À voir et à méditer jusqu’au 23 janvier 2022. Comme habituellement, un beau catalogue imprimé de 112 p. et une brochure de 64 p. de la traduction en français par Jean-Christophe Bailly du manuscrit de Guiseppe Penone : « Sève et pensée » sont édités et vendus par la BnF à l’occasion de cette exposition.

Claude Bureau

Édition spéciale

Artension hors-série n° 31
« L’estampe aujourd’hui »
octobre 2021 – 124 pages
ISSN 0294-3107

La parution de ce numéro spécial d’Artension mérite d’être signalée car la place de l’estampe dans la presse spécialisée ou la presse grand public est souvent quelque peu ténue. En effet, ce hors-série enthousiaste est donc particulièrement bienvenu en cette rentrée où les évènements consacrés à l’art stampassin reprennent leur cours.
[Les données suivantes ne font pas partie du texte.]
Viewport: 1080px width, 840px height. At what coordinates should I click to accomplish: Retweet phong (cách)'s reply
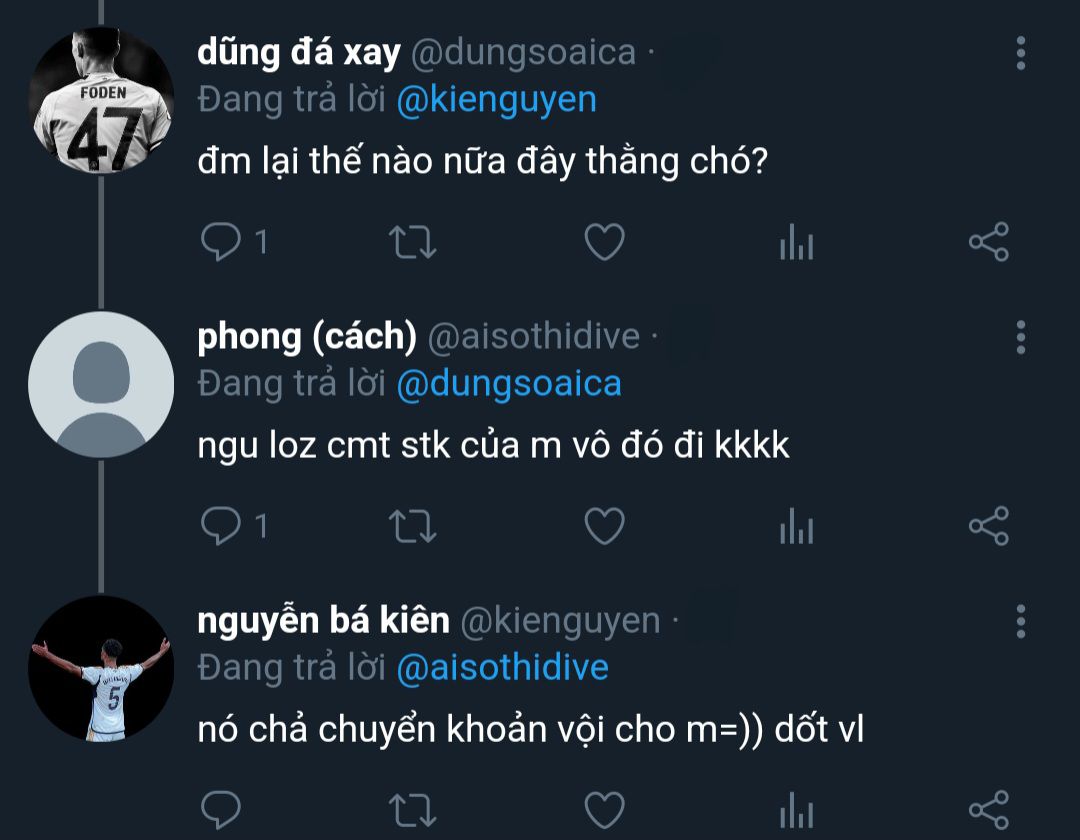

Les choix éditoriaux d’un journal sont légitimes mais contestables et certains, qui en sont absents, pourront trouver ici l’occasion de maugréer. Pourtant, la rédaction de la revue dresse là un fidèle panorama de l’estampe telle qu’elle existe et se pratique en France aujourd’hui. Le lecteur trouvera donc, entre ces cent vingt-quatre pages, matière à lire, à regarder et à s’instruire sur l’art de l’estampe, voire, encouragé par sa lecture, à commencer une collection. Mais n’anticipons pas.

Après le bref éditorial ponctué de notes humoristiques de Françoise Monnin, quatorze estampes reproduites pleine page présentent les coups de foudre de la rédaction. Suivent des articles de fond et des interviews consacrés à Erik Desmazières, Maxime Préaud, Henri Landier, Manifestampe, Jim Dine, l’estampe numérique, Rolf Iseli, aux graveurs autodidactes, à Cécile Pocheau-Lesteven et la BnF, à Joseph de Colbert et les amateurs d’estampes, à Isabelle Tessier et l’Adra, à Luc Doerflinger, à Christian Collin et la CSEDT, à Didier Hamey et Muriel Moreau, à Michael Woolworth, etc. Ces articles de fond abondamment illustrés s’accompagnent de plusieurs compilations utiles sur les mots de l’estampe, les lieux patrimoniaux, à Paris et en province, ouverts à l’estampe d’aujourd’hui, les écoles d’art qui ont conservé un enseignement stampassin, les ateliers où se pratique cet art, les prix décernés, les galeries spécialisées réelles ou virtuelles, quelques associations stampassines, les expositions annuelles, biennales ou triennales et, pour finir d’un florilège des sites Internet d’artistes stampassins. Bref, une revue à mettre entre les mains de toutes les stampassines, de tous les stampassins, tous les taille-douciers, tous les galeristes, tous les amateurs d’estampes et surtout du grand public curieux d’en savoir plus sur cet art d’ici et de maintenant.